* [EXTRACT]
·····
Telecommunications providers have found their next golden goose:  Bring Your Own Device, or BYOD.  In case you’ve been living under a rock, BYOD authorizes employees to use their own personal smartphone devices to access corporate networks.  BYOD saves corporations the expense of providing phones to their employees, while the employees get to use a device that they actually like. That’s the theory anyway.  Some companies, such as IBM, are finding that BYOD can be a can of worms.  The only surprise is that any of this is surprising.

Let’s be clear about something.  When people talk about BYOD, they are talking about iPhones and Android devices.  The one reasonably secure smartphone platform, BlackBerry, appears to be in its death throes.  Other than a curious (to me, anyway) popularity in the U.K., I see very few BlackBerry users anywhere in my travels.  People see my Torch and assume that I am some kind of social outcast.

Meanwhile, iPhones and Droids are notorious for the security that is missing from their platforms.  At least Apple exercises some level of control over iPhone apps, but Droid apps are the Wild, Wild West.  Anything goes.  Nevertheless, CIOs want those devices to access their private corporate networks to save maybe $15 per month lease or depreciation expense.  Sure, multiply that by 10,000 devices and that’s a lot of savings.  Then again, one data breach is now estimated to cost the victim company $5.5 million on average.  Would anybody like to prove to me that BYOD will be limited to a maximum of one data breach per company?
·····
* [SET OF TASKS]
(A) According to the BYOD article, what is the estimated average cost of one data breach to the victim company?
(B) Name every smartphone platform that the BYOD article mentions.
(C) Write the next part of the BYOD article, continuing after its final sentence.
The listing that follows is not needed for anything here.

* [COLLECTED DATA]
·····
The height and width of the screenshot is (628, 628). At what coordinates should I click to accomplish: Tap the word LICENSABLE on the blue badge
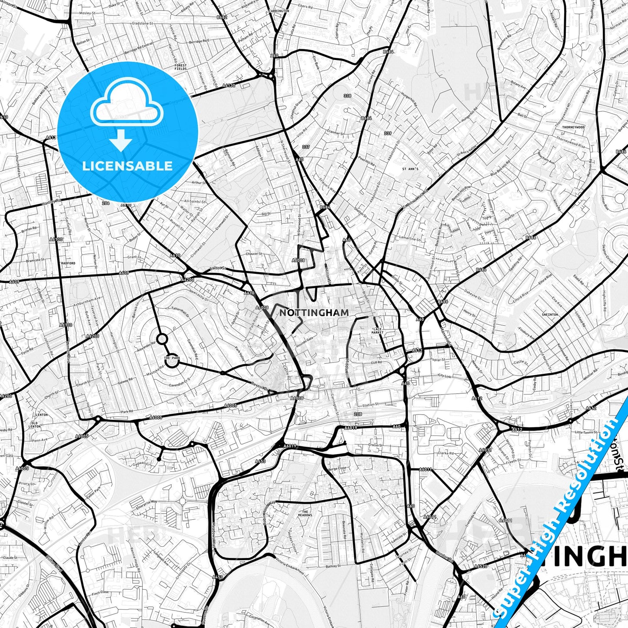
·····
* [SOLVED TASKS]
(A) $5.5 million

(B) iPhone, Android (Droid), BlackBerry

(C)
“It’s Our Network.” Anecdotal evidence is not encouraging.  One global company that I know has done an admirable job of locking down its workstations.  No user has administrator rights.  No software can be loaded onto workstations without corporate approval – not even solitaire.  Unfortunately this company uses elephantine Lenovo ThinkPad laptops, which cast grave doubt upon the definition of “portable”.  Executives at this company – tired of lugging the laptop-cum-brick through airports after long flights – have purchased iPads to take on the road.  Corporate email at their fingertips, in a sleek, lightweight device.  And network security shot to pieces.  Will the Chief Security Officer tell the CEO that he can’t have his iPad?

Financial institutions may be a bastion of resistance.  I asked a friend who is Chief Security Officer at a large card processor, “What do you think about employees wanting to use their own devices?”  His response was hard to misinterpret:  “I don’t care what the employees want.  It’s our network, not theirs.  They access our network as part of their jobs, and they will do so with a device that we issue and configure.”  As a fellow paranoid, I understand completely.

Smart grids are not immune to BYOD fallout.  This blog has in the past discussed smartphone applications that can allow unfettered direct access to SCADA devices if not properly controlled.  Unleashing BYOD upon a control network has the potential to wreak unimaginable havoc, given the diversity of devices in a typical control network that may have congealed over several decades.  These are not well-defined and recently built enterprise networks.  BYOD guarantees a lack of architectural preparation.  How is it possible to create a security architecture when the type of endpoints present – thanks to BYOD – cannot be predicted?

BYOD could work if applications have suitable built-in security to protect the crown jewels.  Unfortunately, that built-in security is not always there.  Many applications were built long before any type of smartphone access was envisaged.  Assuming that corporations encourage BYOD to save money, it’s unlikely that they will simultaneously integrate new security into old applications that are otherwise working just fine.  There are some promising approaches, such as Mocana’s application wrapper, Mobile App Protection.  But again that requires additional expense – precisely what BYOD seeks to eliminate.

So – have I managed to derail BYOD with this blog?  I doubt it.  The few that are suitably paranoid realize that we are standing on the tracks in front of an onrushing freight train.  And we’re smart enough to get off the tracks before the train gets here.  Resigned to finding a positive, at least I can conclude that BYOD is likely to generate a further 10 years’ gainful employment for all of us cyber security folk.